Some level premium term policies contain a guarantee of level premiums, while others do not. Without a guarantee, the insurance company can surprise you by raising your premiums even during the time you expected your premiums to remain level. Make sure you understand the terms of your policy.
Return of premium term insurance (ROP) is a new type of coverage that generally combines low, term-like premiums with a guaranteed refund of the premiums paid during the level term period, assuming the insured is still living at the end of the level term. They are often significantly less expensive than permanent types of insurance. But, like many permanent plans, they may still offer cash surrender values if the insured does not die.
Whole Life Insurance is a form of permanent insurance. It is designed to remain in effect throughout one's lifetime. Generally, the premiums for this type of policy remain the same throughout the life of the insured. During the early years of the policy, premiums are much higher than those of term insurance policies. That is because these policies develop a cash value which the policy owner can access through surrenders or policy loans.
Universal Life Insurance differs from Whole Life in that it distinguishes and itemizes the protection element, the expense element, and the cash value element. This adds more policy flexibility for the policy owner to modify the face amount or the premium in response to changing needs and circumstances.
A survivor or second to die insurance policy, offered either as Universal Life or Whole Life, pays a death benefit at the later death of two insured individuals, usually a husband and wife. That way it can pay estate taxes when they occur - at the second person’s death. Most individuals arrange to pay little or no estate taxes at the death of the first person because of the unlimited marital deduction in the estate tax. This coverage is widely used because it is generally much less expensive than individual coverage on either spouse.

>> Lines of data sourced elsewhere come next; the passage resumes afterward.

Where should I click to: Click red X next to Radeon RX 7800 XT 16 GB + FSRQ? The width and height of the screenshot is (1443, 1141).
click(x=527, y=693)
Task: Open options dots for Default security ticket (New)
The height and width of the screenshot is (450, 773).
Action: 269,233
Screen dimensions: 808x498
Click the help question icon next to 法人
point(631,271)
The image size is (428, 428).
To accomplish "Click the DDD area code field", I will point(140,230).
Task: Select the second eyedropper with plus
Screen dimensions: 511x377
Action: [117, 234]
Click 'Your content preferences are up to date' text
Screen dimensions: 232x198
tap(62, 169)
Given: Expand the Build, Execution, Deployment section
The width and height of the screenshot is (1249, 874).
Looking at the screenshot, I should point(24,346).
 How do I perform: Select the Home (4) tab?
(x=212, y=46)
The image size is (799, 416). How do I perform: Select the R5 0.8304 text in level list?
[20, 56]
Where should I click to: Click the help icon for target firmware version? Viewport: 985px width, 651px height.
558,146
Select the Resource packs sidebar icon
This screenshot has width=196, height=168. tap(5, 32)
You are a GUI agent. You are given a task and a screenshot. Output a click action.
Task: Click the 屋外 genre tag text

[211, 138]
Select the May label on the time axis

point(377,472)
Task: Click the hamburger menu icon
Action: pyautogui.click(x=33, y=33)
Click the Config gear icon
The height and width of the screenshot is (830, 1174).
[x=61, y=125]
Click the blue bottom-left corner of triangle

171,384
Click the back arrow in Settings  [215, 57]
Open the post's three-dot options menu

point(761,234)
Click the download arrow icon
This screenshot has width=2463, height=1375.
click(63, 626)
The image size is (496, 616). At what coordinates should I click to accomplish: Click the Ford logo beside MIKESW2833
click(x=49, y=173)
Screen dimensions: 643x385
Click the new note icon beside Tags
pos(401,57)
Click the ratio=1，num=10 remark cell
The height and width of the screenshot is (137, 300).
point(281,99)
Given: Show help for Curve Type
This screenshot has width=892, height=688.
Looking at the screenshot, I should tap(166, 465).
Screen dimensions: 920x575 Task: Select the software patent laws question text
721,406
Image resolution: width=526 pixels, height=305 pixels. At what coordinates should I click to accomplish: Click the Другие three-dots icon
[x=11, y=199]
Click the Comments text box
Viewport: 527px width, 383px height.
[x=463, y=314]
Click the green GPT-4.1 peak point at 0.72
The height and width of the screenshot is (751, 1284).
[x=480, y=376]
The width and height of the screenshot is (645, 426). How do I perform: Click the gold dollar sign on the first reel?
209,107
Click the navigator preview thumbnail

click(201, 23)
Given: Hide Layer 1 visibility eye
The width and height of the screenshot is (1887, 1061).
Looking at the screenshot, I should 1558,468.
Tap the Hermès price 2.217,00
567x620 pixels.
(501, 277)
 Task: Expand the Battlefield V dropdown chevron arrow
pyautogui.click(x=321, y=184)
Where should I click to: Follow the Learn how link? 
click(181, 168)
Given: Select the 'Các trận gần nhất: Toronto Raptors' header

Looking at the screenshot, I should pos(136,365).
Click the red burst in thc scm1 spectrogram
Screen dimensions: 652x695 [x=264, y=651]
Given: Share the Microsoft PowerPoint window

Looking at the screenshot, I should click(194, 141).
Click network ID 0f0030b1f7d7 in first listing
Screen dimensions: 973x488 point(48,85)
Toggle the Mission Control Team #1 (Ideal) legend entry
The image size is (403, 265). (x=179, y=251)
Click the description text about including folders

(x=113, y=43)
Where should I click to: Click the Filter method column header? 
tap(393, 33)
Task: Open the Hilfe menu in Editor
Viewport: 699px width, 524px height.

Except for term insurance, all of the other types build up a cash value and are designed to last your entire lifetime. While there have been some writers that argue term is best (because the premiums are lower), It is temporary and will likely run out before you die. Therefore, you can ask yourself, would you rather rent your life insurance (term life) or buy it (cash value life insurance). This decisions is not very different than renting or owning your home.
For many families, permanent insurance with cash value has proven to be the better investment. As with any financial opportunity, look not only at the cost but the combination of cost and benefit to decide.